§ 02.03 · architecture · skills · harness

Skills over Controllers

I wrote controllers for years. The pattern that replaced them was less obvious than I'd like it to have been — and this is the version of that story I wish someone had told me earlier.

// kr8 reads this one with you — bring a project.

The instinct I had

The first time I gave an AI platform a new capability, I did what any engineer would do: I wrote a controller. A handler function, assembling context, calling the model with a carefully-engineered prompt, parsing the output, returning a result. Add a new capability, add a new controller. Change a prompt, ship a new deploy. It felt like software.

This worked for the first few capabilities. Then it stopped scaling, and the way it stopped scaling was subtle enough that I spent a while blaming the wrong things.

Two things that went quietly wrong

The first thing I noticed is that the capabilities had become illegible to the platform itself. A controller is a piece of code; only humans can read it. The agent couldn't inspect, edit, or improve what it couldn't see. We'd built an AI platform whose own intelligence was locked out of the thing that defined its own behaviour. I spent a quarter trying to retrofit a meta-agent against this architecture and it was miserable — you can't ask a language model to diff a controller function the way you can ask it to diff a paragraph of prose.

The second thing took me longer to see. The friction to change behaviour was engineering friction — deploys, code review, release coordination — rather than authoring friction. Every tweak to a prompt became a commit. Every new capability became a migration. The harness was rigid exactly where it should have been most malleable. The part of the system that was supposed to learn fastest was the part I'd made hardest to change.

Once I saw these two together, the controller-per-capability pattern looked less like architecture and more like a habit I'd carried over from web apps, where it belonged.

What I use instead

Every agent capability is a skill: a markdown file containing a natural-language recipe — the soul of the capability, the required context, the output format, the fallback behaviour, the quality gate. Alongside each skill sits a small YAML execution contract: the bindings the harness enforces at runtime (max_tokens, timeout, required_context, output schema, fallback string, budget).

The code that reads skills is a small, stable harness primitive. It loads the skill, assembles the declared context, calls the model, validates the output against the contract, and emits the result as an event. Adding a new capability is writing a new markdown file. That is the point, and it took me longer than I'd like to trust it.

The rule that took me a while to hold firmly is this: if a "skill" needs code to work, it isn't a skill, it's a harness primitive. Crossing that line by accident — adding a small helper function here, a bespoke parser there — turns the markdown layer back into controllers by another name, which I've done at least twice and regretted both times. I now treat "this skill needs a tiny bit of code" as a signal to step back and ask whether the skill is actually a skill or whether I'm growing a new primitive.

What this unlocks

Three compounding effects, each of which I found hard to get any other way.

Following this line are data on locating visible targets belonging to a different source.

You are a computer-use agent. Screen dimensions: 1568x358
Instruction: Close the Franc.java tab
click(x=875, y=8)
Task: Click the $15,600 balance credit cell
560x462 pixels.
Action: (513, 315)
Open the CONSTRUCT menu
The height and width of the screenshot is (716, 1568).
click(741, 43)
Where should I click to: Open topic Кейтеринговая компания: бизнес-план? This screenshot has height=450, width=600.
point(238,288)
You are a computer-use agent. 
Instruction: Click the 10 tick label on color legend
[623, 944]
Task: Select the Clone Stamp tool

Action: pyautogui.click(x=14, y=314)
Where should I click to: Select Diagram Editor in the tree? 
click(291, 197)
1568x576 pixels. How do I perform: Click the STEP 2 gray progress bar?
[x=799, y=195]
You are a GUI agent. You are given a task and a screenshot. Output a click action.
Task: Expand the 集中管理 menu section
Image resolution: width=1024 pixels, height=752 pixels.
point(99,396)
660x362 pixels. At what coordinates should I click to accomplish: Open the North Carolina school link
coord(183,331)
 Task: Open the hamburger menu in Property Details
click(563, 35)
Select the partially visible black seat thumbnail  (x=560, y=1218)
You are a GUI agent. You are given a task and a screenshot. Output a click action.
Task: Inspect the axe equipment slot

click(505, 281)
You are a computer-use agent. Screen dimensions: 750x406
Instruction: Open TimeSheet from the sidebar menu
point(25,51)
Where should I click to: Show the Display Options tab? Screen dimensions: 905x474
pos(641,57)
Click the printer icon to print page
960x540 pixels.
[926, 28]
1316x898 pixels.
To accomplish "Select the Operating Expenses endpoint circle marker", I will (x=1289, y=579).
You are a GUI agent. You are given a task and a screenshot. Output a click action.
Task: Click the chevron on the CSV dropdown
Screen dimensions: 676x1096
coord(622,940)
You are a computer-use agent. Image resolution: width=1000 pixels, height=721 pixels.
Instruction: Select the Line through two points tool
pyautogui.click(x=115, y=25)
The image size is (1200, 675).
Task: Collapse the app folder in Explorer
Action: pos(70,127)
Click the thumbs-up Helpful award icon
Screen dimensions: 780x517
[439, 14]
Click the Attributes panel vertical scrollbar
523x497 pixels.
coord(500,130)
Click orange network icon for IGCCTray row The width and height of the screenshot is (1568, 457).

The meta-agent can read, edit, and test skills. Because skills are files, a meta-agent can treat them the way a developer treats code — propose a diff, run it against a held-out eval set, commit the change if quality improves, otherwise throw it away. The platform edits its own behaviour, gated by evals rather than by a tired human reviewer at the end of the week. I don't think I fully believed this would work until I watched it work. Once you've seen a skill improve overnight because the meta-agent caught a pattern I hadn't noticed, it's hard to go back.

Skills become versionable artefacts. You can diff them, review them, roll them back, branch them. A skill change is a commit, and every commit carries provenance. This matters more than it sounds — the first time a skill regresses and you can git blame it to a specific change on a specific day, you stop having the sinking feeling that your AI behaviour is drifting in ways nobody can account for.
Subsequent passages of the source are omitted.